September 26th, 2011; 1:05pm

So this is it, the adventure begins.

I decided to write this because it seems like the easiest way to keep in touch with those who want to be kept in touch with. I'm quite sure that many people really aren't interested in this at all, but I figure, it will keep everyone informed, and also help me to maintain my sanity.

I'm sitting in a restaurant at the airport looking out at the Silicon Valley, the place that has always been home, even though I have spent very little time here as an adult.

The scenes have become very familiar in the last year, but I'm quite sure, when I return it, will all look very different; yet again. Sure I will miss it, as I will miss all of you, but I can honestly say that I don't belong here. I'm not quite sure where that place will be that I finally settle, but I know that there is an entire world to experience before that time comes.

I have chased this specific brand of adventure (Antarctica) for a long time now. For years I have been dreaming of experiencing life on the ice, and now it's in my fingertips. While I'm still not totally excited, I can feel the butterflies flutter around in my stomach, I can feel my brain reeling, and the anxiousness that accompanies travel is present. Excitement will kick in when it decides to, when that will be I can't tell you.
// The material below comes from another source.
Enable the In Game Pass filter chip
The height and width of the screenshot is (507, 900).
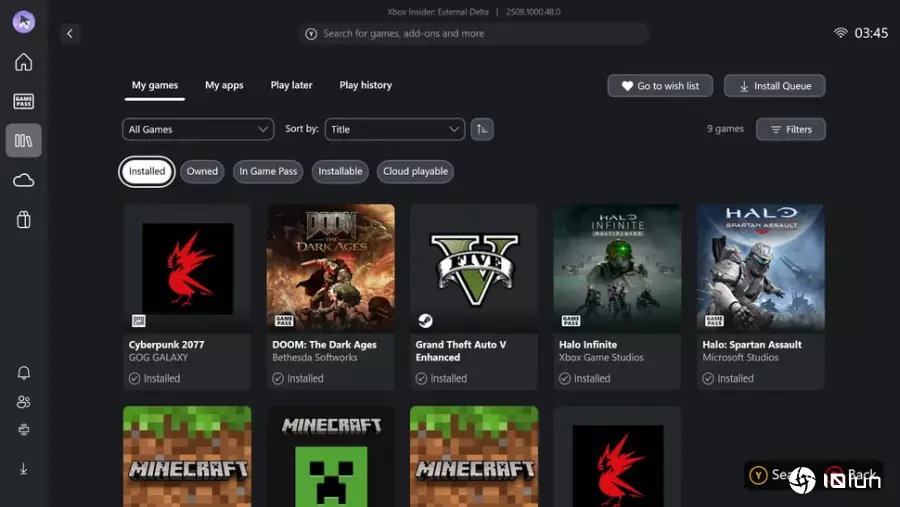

The connections I have made this past year I think are more significant then many others. Most of you I have known throughout my life, but we have learned who each other is in this past year. Some of us have grown closer while many of us discovered that we are no longer the same person we once were. To those, I can only say, that our friendship ran it's course and served it's purpose, none of us would be the same person without the influence we shared with each other. Either way, no matter which side of that you are on, I love you and will think of you all daily, as I have done my entire life. While I may be absent, you all exist in my thoughts and prayers, always.

Buddha says: The destination of life doesn't matter, that life is a journey, and without pain, how could we ever expect to grow? So, I suppose this is me, embracing the unknown changes of life, feeling the pain of your absence, and carrying it with me each day as I try to become a better person.

Each one of you are in my thoughts, my prayers, and in every beat of me. I will never forget you, you are the reason I am who I am. Hopefully a person that you can think of fondly and enjoy the moments with.

So, here I go, off on a new path, a great adventure, and the next chapter of my life. Hopefully it will entertain you as I am sure it will entertain me haha.